Spark执行失败时的一个错误分析

Spark执行失败时的一个错误分析
错误分析

堆栈信息中有一个错误信息：Job aborted due to stage failure: Task 1 in stage 2.0 failed 4 times, most recent failure: Lost task 1.3 in stage 2.0 (TID 264, idc-xx-xx-3-30.d.xx.com, executor 2): java.lang.OutOfMemoryError: Java heap space

根据提示信息可以得到以下几点
- stage由一堆task组成，也就是taskset,编号1的task在stage2中失败了4次
- executor 是实际执行task的节点，编号2的executor发生了Java heap space
- executor 内存配置的是512M,没有配置 spark.executor.memoryOverhead，spark在计算executor最终需要分配多少内存时有以下机制
1. 未配置spark.executor.memoryOverhead来直接控制off-heap时(堆外内存，将对象序列化后放在一大块gc不会直接管理的内存中，需要的时候再反序列化使用，就像放到磁盘上一样，此处堆外内存包含了方法区，直接内存，虚拟机栈，本地方法栈)

++++++++++++++++++++

■ 练习要求 ■
**a.** 根据页面文本，executor 的内存配置为多少？
**b.** 页面文本中提到，此处的堆外内存包含哪几部分？请全部列出。

■ 给定数据 ■
++++++++++++++++++++

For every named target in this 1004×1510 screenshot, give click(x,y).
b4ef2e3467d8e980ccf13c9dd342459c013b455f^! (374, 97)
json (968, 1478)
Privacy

++++++++++++++++++++

■ 各题答案 ■
**a.** 512M

**b.** 方法区、直接内存、虚拟机栈、本地方法栈